## [Task to carry out]
In the records that follow, find the line containing "The width and" and the line containing "Task: Select the", then transcribe both and every line between them exactly, omitting pictures.

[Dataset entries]
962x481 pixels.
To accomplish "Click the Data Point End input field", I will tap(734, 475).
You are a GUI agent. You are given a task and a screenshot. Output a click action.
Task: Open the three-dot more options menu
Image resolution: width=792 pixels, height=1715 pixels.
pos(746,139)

--

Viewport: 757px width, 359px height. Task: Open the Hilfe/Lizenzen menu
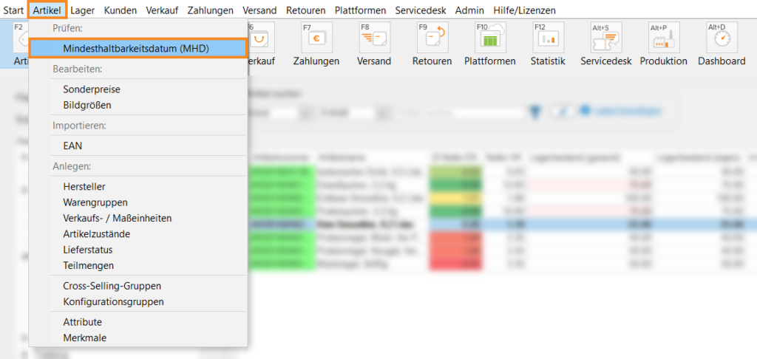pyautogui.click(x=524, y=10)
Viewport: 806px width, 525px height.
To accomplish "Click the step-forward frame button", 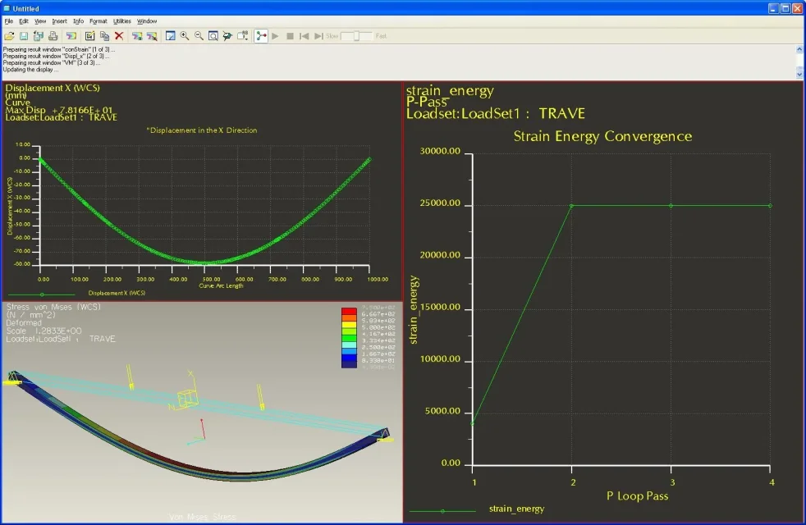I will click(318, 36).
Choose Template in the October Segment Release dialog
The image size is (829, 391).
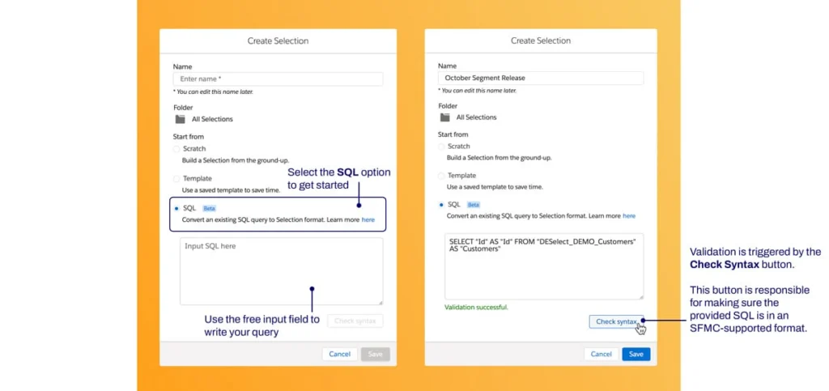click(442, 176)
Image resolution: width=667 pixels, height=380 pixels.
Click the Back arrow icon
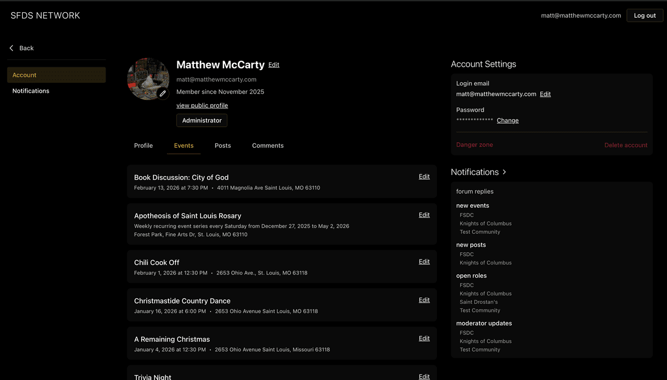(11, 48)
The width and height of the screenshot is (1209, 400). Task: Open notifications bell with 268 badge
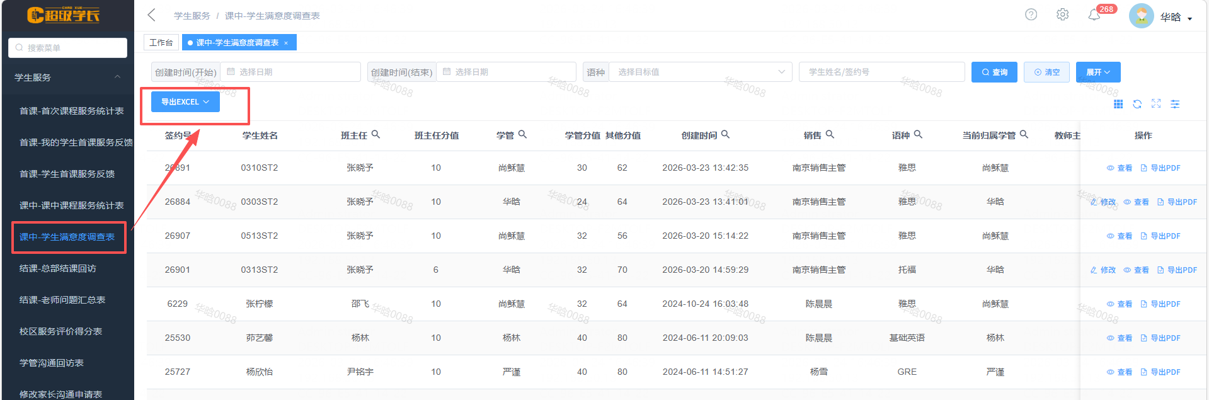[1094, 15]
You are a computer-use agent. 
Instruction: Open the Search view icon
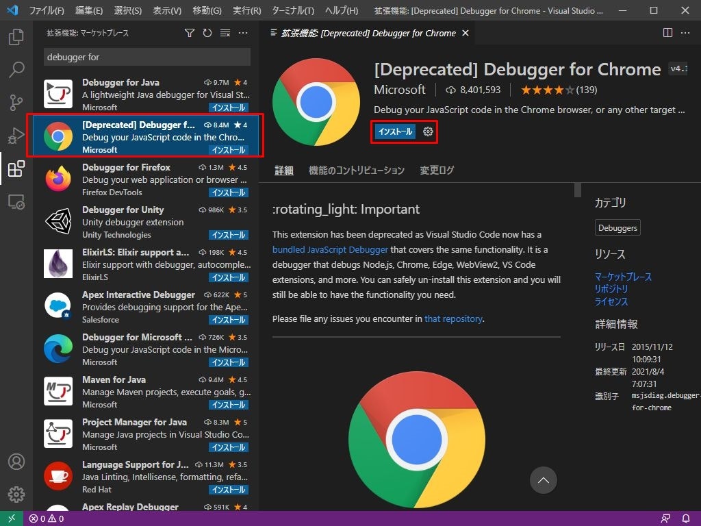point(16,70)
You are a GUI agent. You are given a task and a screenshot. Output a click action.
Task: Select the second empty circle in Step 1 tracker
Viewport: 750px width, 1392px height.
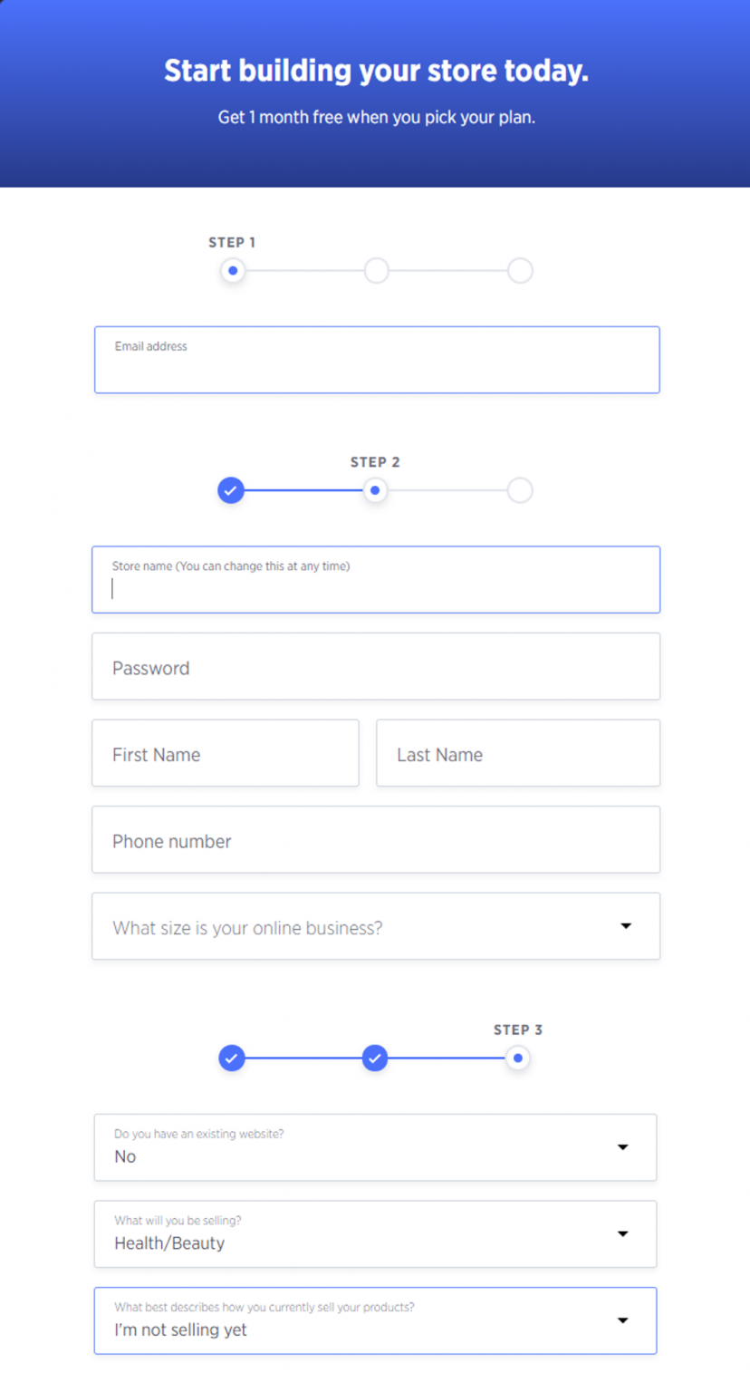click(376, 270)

* * *

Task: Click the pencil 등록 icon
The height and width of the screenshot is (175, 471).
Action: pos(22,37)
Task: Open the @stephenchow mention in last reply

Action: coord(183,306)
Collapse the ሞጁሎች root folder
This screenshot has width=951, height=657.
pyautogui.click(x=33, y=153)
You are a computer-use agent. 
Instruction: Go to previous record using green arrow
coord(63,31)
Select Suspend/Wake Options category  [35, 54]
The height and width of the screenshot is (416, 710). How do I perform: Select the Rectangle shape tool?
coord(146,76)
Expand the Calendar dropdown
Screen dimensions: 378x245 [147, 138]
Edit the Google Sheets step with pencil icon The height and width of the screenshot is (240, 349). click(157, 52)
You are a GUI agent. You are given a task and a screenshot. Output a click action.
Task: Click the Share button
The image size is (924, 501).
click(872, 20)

## [Final answer]
The width and height of the screenshot is (1209, 400). Task: Open notifications bell with 268 badge
[1094, 15]
You are a computer-use agent. 
Instruction: Open the Search view icon
point(16,70)
You are a GUI agent. You are given a task and a screenshot. Output a click action.
Task: Select the second empty circle in Step 1 tracker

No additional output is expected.